De olho na ficha suja
Soterrada pela cobertura da Copa do Mundo e depois colocada em segundo plano pelo noticiário sobre o crime atribuído ao goleiro Bruno Fernandes, a crônica da campanha eleitoral deste ano começa a emergir com duas características bastante claras.
A primeira delas: os jornais vão repetir o estilo das eleições mais recentes, explicitando seus candidatos no noticiário e tentando dissimular a opção nos editoriais, fingindo uma neutralidade que não existe.
A segunda é que a campanha pela moralização da política a partir da inscrição de candidatos pode acabar frustrada nas instâncias superiores da Justiça.
A necessidade da Lei da Ficha Limpa é inconteste.
Conforme registra nesta quarta-feira o jornal O Estado de S.Paulo, foram protocoladas em Tribunais Regionais Eleitorais de quinze Estados, até esta semana, nada menos do que 1.614 contestações de candidaturas.
Esse número deve crescer ainda mais, uma vez que ainda não começaram a ser impugnadas as candidaturas no TRE paulista, que tem mais de 3 mil políticos registrados, por causa da greve dos servidores do Judiciário.
De acordo com a reportagem do Estadão, grande parte dos casos de pedidos de impugnação se refere a políticos condenados por tribunais ou que renunciaram para escapar da cassação.
O número elevado de candidatos que podem ser eliminados das eleições deste ano dá uma idéia de como a política foi contaminada por práticas irregulares.
Grande número desses políticos já exerceu outros mandatos, com o estilo e as práticas que agora podem ser enquadrados pela nova lei.
O jornalão paulista registra casos bizarros, como o do Estado de Alagoas, onde o procurador regional eleitoral deu encaminhamento a nada menos do que 380 pedidos de impugnação, que alcançam 86% do total de candidatos.
Isso equivale a dizer que o eleitor alagoano é refém de um sistema que rejeita candidatos de comportamento exemplar, dando preferência aos de ficha suja.
Dada a partida para o processo de monitoramento por parte do Estadão, espera-se que os demais jornais, principalmente a imprensa regional de todo o Brasil, siga apontando aqueles que não merecem o voto do eleitor.
A tabela dos fichas-sujas
O Estado de S.Paulo encarregou uma repórter de Brasília de juntar os dados e consolidar a reportagem sobre os fichas-sujas.
Participaram da apuração nada menos do que doze outros repórteres, em vários Estados do Brasil, para fazer o primeiro mapa das tentativas de impugnação baseadas na nova lei que restringe as candidaturas de políticos condenados em órgão colegiado da Justiça.

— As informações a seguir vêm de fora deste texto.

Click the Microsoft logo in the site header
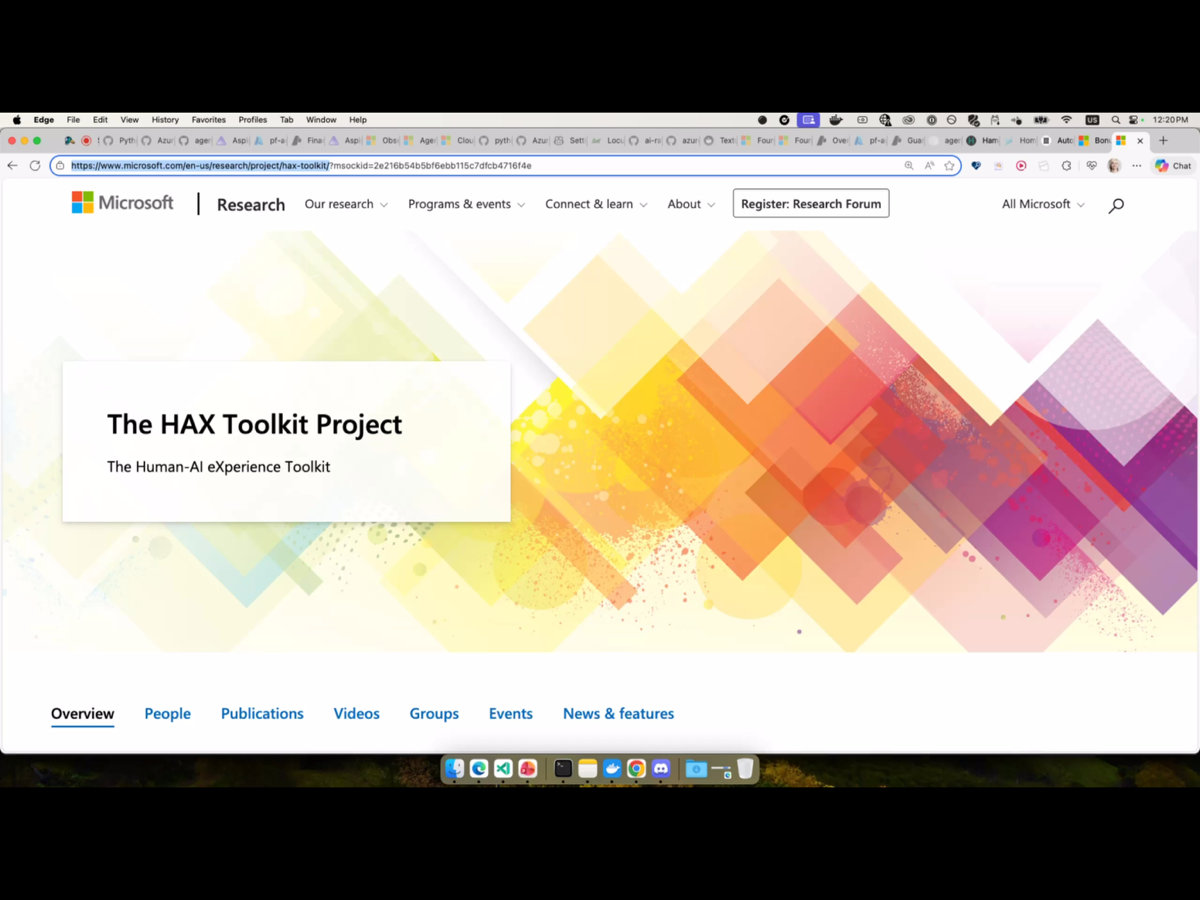The image size is (1200, 900). [122, 203]
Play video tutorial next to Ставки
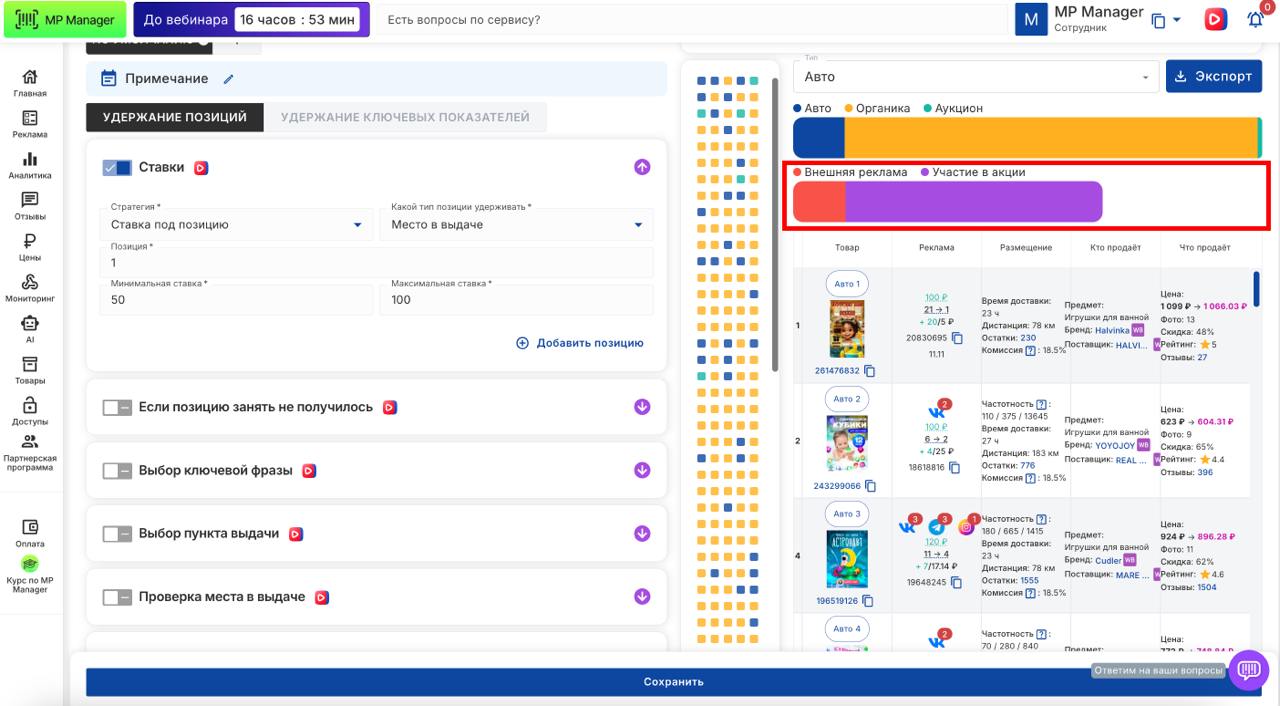This screenshot has width=1280, height=706. (201, 168)
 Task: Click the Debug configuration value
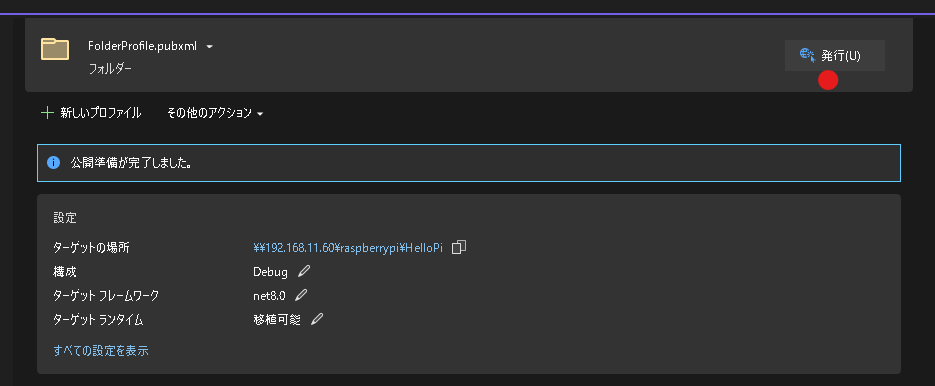[270, 272]
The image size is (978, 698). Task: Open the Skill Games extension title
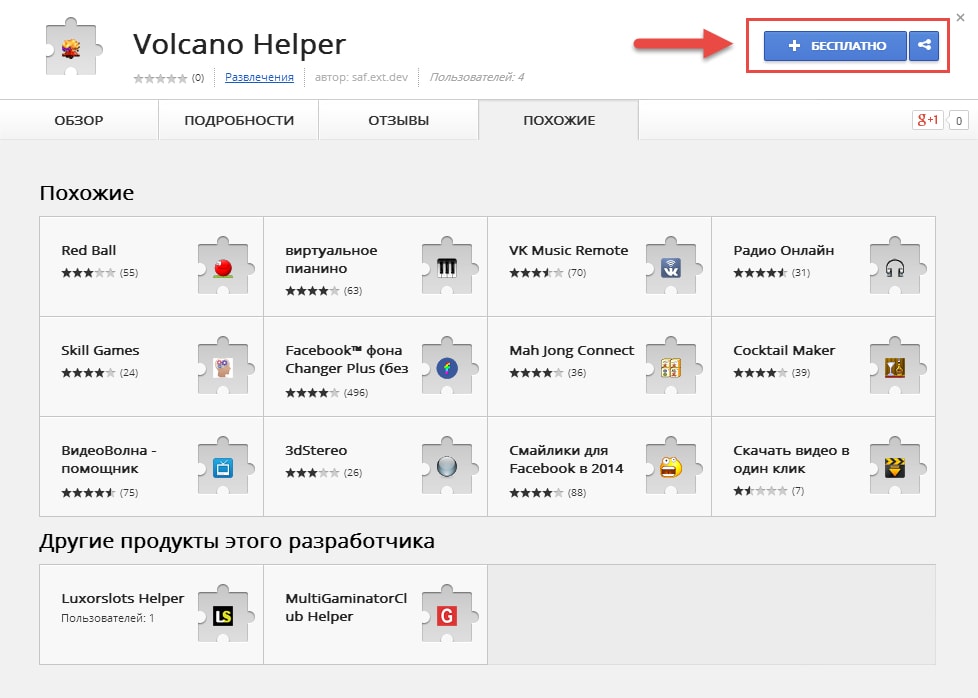[100, 350]
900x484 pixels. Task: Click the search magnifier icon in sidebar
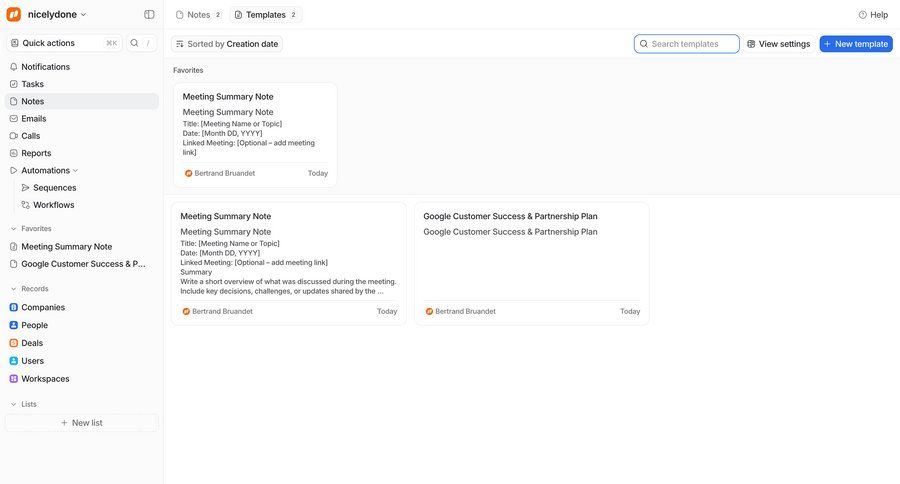(x=134, y=43)
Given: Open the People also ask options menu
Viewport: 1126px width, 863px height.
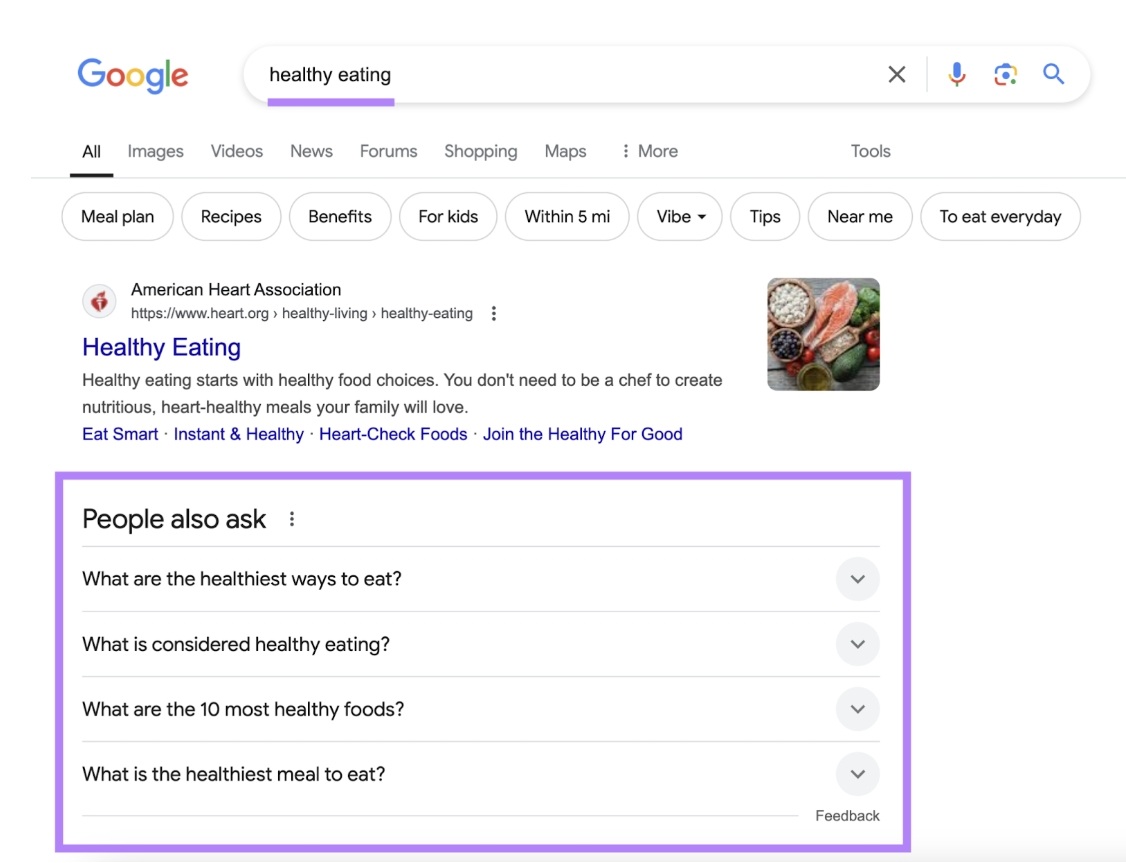Looking at the screenshot, I should point(292,519).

Vale ressaltar o esforço de reportagem e a disposição do jornal de oferecer ao leitor um panorama da aplicação da nova lei.
Até aqui, a imprensa vinha noticiando apenas alguns casos esporádicos de bloqueios de candidaturas, registrando nomes de maior evidência nacional, como os do deputado Jader Barbalho, dos ex-governadores Anthony Garotinho, Joaquim Roriz, Ronaldo Lessa, Jackson Lago e Marcelo Miranda, além do notório Paulo Maluf, “hors-concours” no quesito problemas com a Justiça.
Além disso, têm tido grande repercussão decisões isoladas de ministros de tribunais superiores em favor de candidatos com antecedentes pouco recomendáveis.
O princípio segundo o qual o Judiciário deve assegurar o pleno direito à defesa ainda causa interpretações ambíguas em torno da aplicação da Lei da Ficha Limpa, e a concessão de liminares para alguns candidatos pode dar ao eleitor a sensação de que de nada valeu a mobilização pela aprovação da nova regra.
O vai-e-vem das liminares pode criar uma situação na qual alguns candidatos adquiram o direito de ter o registro provisório, mesmo tento sua postulação rejeitada pelo Tribunal Regional Eleitoral.
Assim, alguns nomes de políticos contestados podem aparecer na urna eletrônica e posteriormente seus mandatos virem a ser cassados.
Por isso, é importante que a iniciativa do Estadão tenha prosseguimento em todas as mídias, para que o eleitor possa acompanhar o estado de todas as candidaturas.
Daqui até outubro, o brasileiro deve substituir a tabela da Copa do Mundo por uma tabelinha dos políticos sujos, riscando os nomes que forem incluídos na lista daqueles que devem ficar longe dos cofres públicos.